Concrete operations are as follows:
(1) primer information:
1. 5 ' end primer:
UPM:
Long (0.4 μM):
5'–CTAATACGACTCACTATAGGGCAAGCAGTGGTATCAACGCAGAGT–3'
Short (2 μMs): 5'CTAATACGACTCACTATAGGGC 3'
5’HKT1;4WR1:5 '-GTCTCATCATCGGCGGTAGTCG-3 '
NUP:5 '-AAGCAGTGGTATCAACGCAGAGT-3 '
5’HKT1;4NR2:5 '-GATCTCGACGCGCCTGGACGAC-3 '
2. 3 ' end primer:
3’HKT1;4WF1:5 '-ACGTACCTCACACGAGGCTGCG-3 '
3 ' O:5 '-TACCGTCGTTCCACTAGTGATTT-3 '
3’HKT1;4NF1:5 '-TGTTCACGACGGTGTCCACGTTCT-3 '
3 ' I:5 '-CGCGGATCCTCCACTAGTGATTTCACTATAGG-3 '
3. ORF frame primer:
ORF-F:5 '-ATGCAACTCCCAAGTCATAA-3 '
ORF-R:5 '-CTAACTAAGCTTCCAGGTCC-3 '
(2) 5 ' and 3 ' section sequence cloning process according to SMARTerTM RACE cDNA Amplification Kit with
TaKaRa 3’-Full RACE Core Set With PrimerScroptTMRTase test kit technical method operates.
(3) the long fringe affine K of Herba bromi japonici natural plant height that will obtain+The named EeHKT1 of transporter gene full-length cDNA;4, its core
Nucleotide sequence is as shown in SEQ ID NO.1, and the aminoacid sequence of its encoding proteins is as shown in SEQ ID NO.2.E. elongata
EeHKT1;4 and one grained wheat TmHKT1;4-A2, durum wheat TdHKT1;The amino acid whose multiple comparisons of 4-1 is shown in Fig. 2, in figure
The S (serine) of 129 is specific selectivity site, P-loop a-quadrant.
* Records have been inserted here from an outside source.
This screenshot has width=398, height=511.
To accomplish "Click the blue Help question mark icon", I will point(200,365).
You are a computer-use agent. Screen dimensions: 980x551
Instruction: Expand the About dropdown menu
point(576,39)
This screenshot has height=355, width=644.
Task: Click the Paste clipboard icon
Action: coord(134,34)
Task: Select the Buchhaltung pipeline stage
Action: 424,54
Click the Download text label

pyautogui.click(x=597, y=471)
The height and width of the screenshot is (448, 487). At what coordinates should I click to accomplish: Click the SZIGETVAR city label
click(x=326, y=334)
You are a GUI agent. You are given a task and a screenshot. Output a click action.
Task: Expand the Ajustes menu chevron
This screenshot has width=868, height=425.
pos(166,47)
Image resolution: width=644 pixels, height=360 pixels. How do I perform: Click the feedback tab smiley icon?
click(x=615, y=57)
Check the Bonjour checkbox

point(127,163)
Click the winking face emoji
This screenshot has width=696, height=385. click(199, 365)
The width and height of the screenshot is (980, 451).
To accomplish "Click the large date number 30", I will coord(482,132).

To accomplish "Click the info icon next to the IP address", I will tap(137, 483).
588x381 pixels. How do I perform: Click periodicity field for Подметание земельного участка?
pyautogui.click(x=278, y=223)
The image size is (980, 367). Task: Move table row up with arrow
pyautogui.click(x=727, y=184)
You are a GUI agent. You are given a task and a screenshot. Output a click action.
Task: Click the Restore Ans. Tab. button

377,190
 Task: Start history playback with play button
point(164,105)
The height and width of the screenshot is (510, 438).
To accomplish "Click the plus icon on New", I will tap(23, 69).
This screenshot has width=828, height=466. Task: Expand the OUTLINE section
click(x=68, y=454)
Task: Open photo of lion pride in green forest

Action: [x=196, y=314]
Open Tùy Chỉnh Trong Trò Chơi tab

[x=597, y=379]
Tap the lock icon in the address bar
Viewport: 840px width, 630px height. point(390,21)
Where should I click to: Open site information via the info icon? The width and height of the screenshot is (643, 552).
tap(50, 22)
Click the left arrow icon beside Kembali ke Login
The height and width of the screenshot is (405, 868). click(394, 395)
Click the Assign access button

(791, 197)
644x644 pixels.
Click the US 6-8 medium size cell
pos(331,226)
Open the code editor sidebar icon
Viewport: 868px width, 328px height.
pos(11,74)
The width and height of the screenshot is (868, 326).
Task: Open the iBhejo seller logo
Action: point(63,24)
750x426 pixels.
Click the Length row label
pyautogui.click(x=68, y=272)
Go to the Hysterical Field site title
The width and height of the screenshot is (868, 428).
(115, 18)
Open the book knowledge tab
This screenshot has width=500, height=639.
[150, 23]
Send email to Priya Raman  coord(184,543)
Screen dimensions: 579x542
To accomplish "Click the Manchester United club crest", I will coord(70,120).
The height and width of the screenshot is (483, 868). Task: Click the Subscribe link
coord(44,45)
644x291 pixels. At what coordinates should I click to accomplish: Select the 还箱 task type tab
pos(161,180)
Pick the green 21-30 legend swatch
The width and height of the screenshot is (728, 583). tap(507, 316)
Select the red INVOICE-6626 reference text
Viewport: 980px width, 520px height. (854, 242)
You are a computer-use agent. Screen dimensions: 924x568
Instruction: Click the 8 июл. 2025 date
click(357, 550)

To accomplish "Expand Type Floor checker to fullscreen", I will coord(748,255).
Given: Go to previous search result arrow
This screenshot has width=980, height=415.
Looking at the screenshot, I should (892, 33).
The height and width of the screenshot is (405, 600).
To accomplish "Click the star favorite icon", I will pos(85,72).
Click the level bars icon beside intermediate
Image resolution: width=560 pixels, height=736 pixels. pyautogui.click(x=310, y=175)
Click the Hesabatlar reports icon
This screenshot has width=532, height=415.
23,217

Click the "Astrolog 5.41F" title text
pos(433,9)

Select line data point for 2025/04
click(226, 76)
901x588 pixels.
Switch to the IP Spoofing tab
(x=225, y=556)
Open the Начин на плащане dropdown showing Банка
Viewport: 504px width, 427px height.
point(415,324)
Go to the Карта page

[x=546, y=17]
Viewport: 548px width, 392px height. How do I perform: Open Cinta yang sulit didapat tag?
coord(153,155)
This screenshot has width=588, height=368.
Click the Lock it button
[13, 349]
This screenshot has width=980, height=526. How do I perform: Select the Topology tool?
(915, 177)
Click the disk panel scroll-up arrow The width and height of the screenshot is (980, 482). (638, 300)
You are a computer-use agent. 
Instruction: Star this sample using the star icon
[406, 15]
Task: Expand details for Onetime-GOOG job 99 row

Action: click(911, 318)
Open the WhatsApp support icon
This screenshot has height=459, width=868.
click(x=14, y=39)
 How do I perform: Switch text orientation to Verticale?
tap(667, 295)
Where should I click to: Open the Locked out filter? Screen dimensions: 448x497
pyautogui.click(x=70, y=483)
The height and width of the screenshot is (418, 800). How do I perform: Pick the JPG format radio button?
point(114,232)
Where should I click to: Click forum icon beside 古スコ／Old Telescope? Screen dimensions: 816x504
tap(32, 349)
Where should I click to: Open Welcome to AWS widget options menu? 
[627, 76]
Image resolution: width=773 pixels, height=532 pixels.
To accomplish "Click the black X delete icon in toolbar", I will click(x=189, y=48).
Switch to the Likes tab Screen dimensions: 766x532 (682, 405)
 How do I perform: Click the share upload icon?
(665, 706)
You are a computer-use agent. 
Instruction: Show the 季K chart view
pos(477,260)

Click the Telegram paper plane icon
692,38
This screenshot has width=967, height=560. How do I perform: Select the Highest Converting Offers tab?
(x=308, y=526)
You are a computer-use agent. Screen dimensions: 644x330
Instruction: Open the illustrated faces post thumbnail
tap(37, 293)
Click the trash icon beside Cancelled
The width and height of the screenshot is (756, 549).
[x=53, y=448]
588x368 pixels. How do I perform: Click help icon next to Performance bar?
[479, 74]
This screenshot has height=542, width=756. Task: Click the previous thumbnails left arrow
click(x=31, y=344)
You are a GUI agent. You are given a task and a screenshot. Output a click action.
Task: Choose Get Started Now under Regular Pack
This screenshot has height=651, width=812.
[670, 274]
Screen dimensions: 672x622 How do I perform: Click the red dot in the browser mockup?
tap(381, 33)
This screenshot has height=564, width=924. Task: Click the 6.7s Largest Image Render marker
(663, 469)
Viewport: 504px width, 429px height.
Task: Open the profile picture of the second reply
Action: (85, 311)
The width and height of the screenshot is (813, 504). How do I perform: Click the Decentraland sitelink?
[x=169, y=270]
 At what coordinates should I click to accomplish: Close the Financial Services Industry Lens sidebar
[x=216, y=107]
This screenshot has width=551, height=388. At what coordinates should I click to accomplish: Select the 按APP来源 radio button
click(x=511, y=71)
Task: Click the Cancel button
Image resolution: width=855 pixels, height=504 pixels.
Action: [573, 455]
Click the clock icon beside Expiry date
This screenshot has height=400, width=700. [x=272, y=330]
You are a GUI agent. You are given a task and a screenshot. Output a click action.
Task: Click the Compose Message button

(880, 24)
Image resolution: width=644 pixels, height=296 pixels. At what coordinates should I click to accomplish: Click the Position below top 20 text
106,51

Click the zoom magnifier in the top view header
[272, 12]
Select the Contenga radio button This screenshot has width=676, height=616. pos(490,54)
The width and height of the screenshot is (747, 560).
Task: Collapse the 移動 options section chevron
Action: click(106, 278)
Embodiment 2 E. elongata EeHKT1;4 genes expression characteristic under salt stress
In order to analyze E. elongata salt resistance ability Changing Pattern, the E. elongata seedling of 4 week old is respectively with different dense
Degree NaCl (0,25,50,100,150 and 200mM NaCl) respectively organizes EeHKT1 in (blade, sheath and root) after processing 48h;4 bases
The expression of cause is analyzed, and result is shown in Fig. 3.Method particularly includes: with Actin gene as internal reference,
HKT1;4 gene expression primer sequences be 5 '-CCGATGATGAGACGAGCAAG-3 ' and 5 '-
ATGGCGAGGACGACGAA-3’。
Actin gene primer sequence be 5 '-CTTGACTATGAACAAGAGCTGGAAA-3 ' and 5 '-
TGAAAGATGGCTGGAAAAGGA-3’。
Operational approach is as follows:
(1) Total RNAs extraction: extract E. elongata gene according to EZ-10RNA Mini-Preps test kit operating procedure
Group total serum IgE.
(2) synthesis of cDNA the first chain:
1. DNA eliminates and reacts: 5 × gDNA Eraser Buffer 2.0 μ L, gDNA Eraser 1.0 μ L, Total RNA
X μ L, RNase Free dH2O7-x μ L, Total 10.0 μ L.2min is reacted in 42 DEG C;
2. reverse transcription reaction: above-mentioned (1) reactant liquor 10.0 μ L, 5 × PrimerScript Buffer 4.0 μ L,
PrimerScript RT Enzyme MixI 1.0 μ L, RT Primer Mix 1.0 μ L, RNase Free dH2O 4.0 μ L,
Total 20.0μL.Reacting 15min, 85 DEG C of reaction 5s in 37 DEG C, 4 DEG C preserve or for follow-up test.(note: the use of total serum IgE
Amount is 1 μ g.)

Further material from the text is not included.